Start of SOURCE DATA
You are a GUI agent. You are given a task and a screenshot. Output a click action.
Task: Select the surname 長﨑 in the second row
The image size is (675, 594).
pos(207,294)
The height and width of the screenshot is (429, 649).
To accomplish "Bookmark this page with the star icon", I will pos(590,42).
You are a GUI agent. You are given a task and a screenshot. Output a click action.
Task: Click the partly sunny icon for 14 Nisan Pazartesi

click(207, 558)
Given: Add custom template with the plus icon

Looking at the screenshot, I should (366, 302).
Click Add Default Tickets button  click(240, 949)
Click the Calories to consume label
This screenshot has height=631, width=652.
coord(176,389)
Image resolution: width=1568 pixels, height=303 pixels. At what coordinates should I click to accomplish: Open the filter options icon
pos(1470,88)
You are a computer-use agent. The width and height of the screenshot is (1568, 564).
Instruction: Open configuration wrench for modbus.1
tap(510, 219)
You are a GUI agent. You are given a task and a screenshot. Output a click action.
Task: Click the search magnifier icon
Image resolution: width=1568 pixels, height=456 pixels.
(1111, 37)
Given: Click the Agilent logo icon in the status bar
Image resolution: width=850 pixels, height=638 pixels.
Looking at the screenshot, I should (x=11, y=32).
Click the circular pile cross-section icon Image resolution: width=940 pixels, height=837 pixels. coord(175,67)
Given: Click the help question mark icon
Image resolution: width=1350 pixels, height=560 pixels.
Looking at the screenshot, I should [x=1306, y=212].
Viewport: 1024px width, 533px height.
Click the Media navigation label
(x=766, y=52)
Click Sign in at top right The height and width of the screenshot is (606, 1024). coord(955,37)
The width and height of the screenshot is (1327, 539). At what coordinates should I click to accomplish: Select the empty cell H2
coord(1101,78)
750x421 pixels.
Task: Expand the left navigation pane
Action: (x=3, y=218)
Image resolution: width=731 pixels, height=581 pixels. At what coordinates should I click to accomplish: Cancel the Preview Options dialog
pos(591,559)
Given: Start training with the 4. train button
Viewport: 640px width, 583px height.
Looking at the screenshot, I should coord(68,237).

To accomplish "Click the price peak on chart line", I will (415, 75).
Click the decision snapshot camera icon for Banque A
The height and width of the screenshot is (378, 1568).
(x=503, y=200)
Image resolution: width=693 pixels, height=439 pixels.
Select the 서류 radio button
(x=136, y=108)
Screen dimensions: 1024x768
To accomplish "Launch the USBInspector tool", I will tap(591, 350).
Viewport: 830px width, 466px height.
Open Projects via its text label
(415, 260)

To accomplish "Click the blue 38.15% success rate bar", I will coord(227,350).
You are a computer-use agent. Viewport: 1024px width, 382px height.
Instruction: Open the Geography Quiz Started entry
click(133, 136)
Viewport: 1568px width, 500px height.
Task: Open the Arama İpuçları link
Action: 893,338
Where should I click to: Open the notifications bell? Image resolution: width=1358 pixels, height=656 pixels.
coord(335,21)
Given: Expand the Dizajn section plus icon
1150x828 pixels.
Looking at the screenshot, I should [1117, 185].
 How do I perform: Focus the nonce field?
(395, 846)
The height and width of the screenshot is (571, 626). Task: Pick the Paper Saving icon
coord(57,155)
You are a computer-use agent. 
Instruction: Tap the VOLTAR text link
End of SOURCE DATA
• **WORK INSTRUCTIONS**:
Write out every entry exactly as given.

• **OUTPUT FOR THIS EXERCISE**:
You are a GUI agent. You are given a task and a screenshot. Output a click action.
Task: Select the surname 長﨑 in the second row
The image size is (675, 594).
pos(207,294)
The height and width of the screenshot is (429, 649).
To accomplish "Bookmark this page with the star icon", I will pos(590,42).
You are a GUI agent. You are given a task and a screenshot. Output a click action.
Task: Click the partly sunny icon for 14 Nisan Pazartesi

click(207, 558)
Given: Add custom template with the plus icon

Looking at the screenshot, I should (366, 302).
Click Add Default Tickets button  click(240, 949)
Click the Calories to consume label
This screenshot has height=631, width=652.
coord(176,389)
Image resolution: width=1568 pixels, height=303 pixels. At what coordinates should I click to accomplish: Open the filter options icon
pos(1470,88)
You are a computer-use agent. The width and height of the screenshot is (1568, 564).
Instruction: Open configuration wrench for modbus.1
tap(510, 219)
You are a GUI agent. You are given a task and a screenshot. Output a click action.
Task: Click the search magnifier icon
Image resolution: width=1568 pixels, height=456 pixels.
(1111, 37)
Given: Click the Agilent logo icon in the status bar
Image resolution: width=850 pixels, height=638 pixels.
Looking at the screenshot, I should (x=11, y=32).
Click the circular pile cross-section icon Image resolution: width=940 pixels, height=837 pixels. coord(175,67)
Given: Click the help question mark icon
Image resolution: width=1350 pixels, height=560 pixels.
Looking at the screenshot, I should [x=1306, y=212].
Viewport: 1024px width, 533px height.
Click the Media navigation label
(x=766, y=52)
Click Sign in at top right The height and width of the screenshot is (606, 1024). coord(955,37)
The width and height of the screenshot is (1327, 539). At what coordinates should I click to accomplish: Select the empty cell H2
coord(1101,78)
750x421 pixels.
Task: Expand the left navigation pane
Action: (x=3, y=218)
Image resolution: width=731 pixels, height=581 pixels. At what coordinates should I click to accomplish: Cancel the Preview Options dialog
pos(591,559)
Given: Start training with the 4. train button
Viewport: 640px width, 583px height.
Looking at the screenshot, I should coord(68,237).

To accomplish "Click the price peak on chart line", I will (415, 75).
Click the decision snapshot camera icon for Banque A
The height and width of the screenshot is (378, 1568).
(x=503, y=200)
Image resolution: width=693 pixels, height=439 pixels.
Select the 서류 radio button
(x=136, y=108)
Screen dimensions: 1024x768
To accomplish "Launch the USBInspector tool", I will tap(591, 350).
Viewport: 830px width, 466px height.
Open Projects via its text label
(415, 260)

To accomplish "Click the blue 38.15% success rate bar", I will coord(227,350).
You are a computer-use agent. Viewport: 1024px width, 382px height.
Instruction: Open the Geography Quiz Started entry
click(133, 136)
Viewport: 1568px width, 500px height.
Task: Open the Arama İpuçları link
Action: 893,338
Where should I click to: Open the notifications bell? Image resolution: width=1358 pixels, height=656 pixels.
coord(335,21)
Given: Expand the Dizajn section plus icon
1150x828 pixels.
Looking at the screenshot, I should [1117, 185].
 How do I perform: Focus the nonce field?
(395, 846)
The height and width of the screenshot is (571, 626). Task: Pick the Paper Saving icon
coord(57,155)
You are a computer-use agent. 
Instruction: Tap the VOLTAR text link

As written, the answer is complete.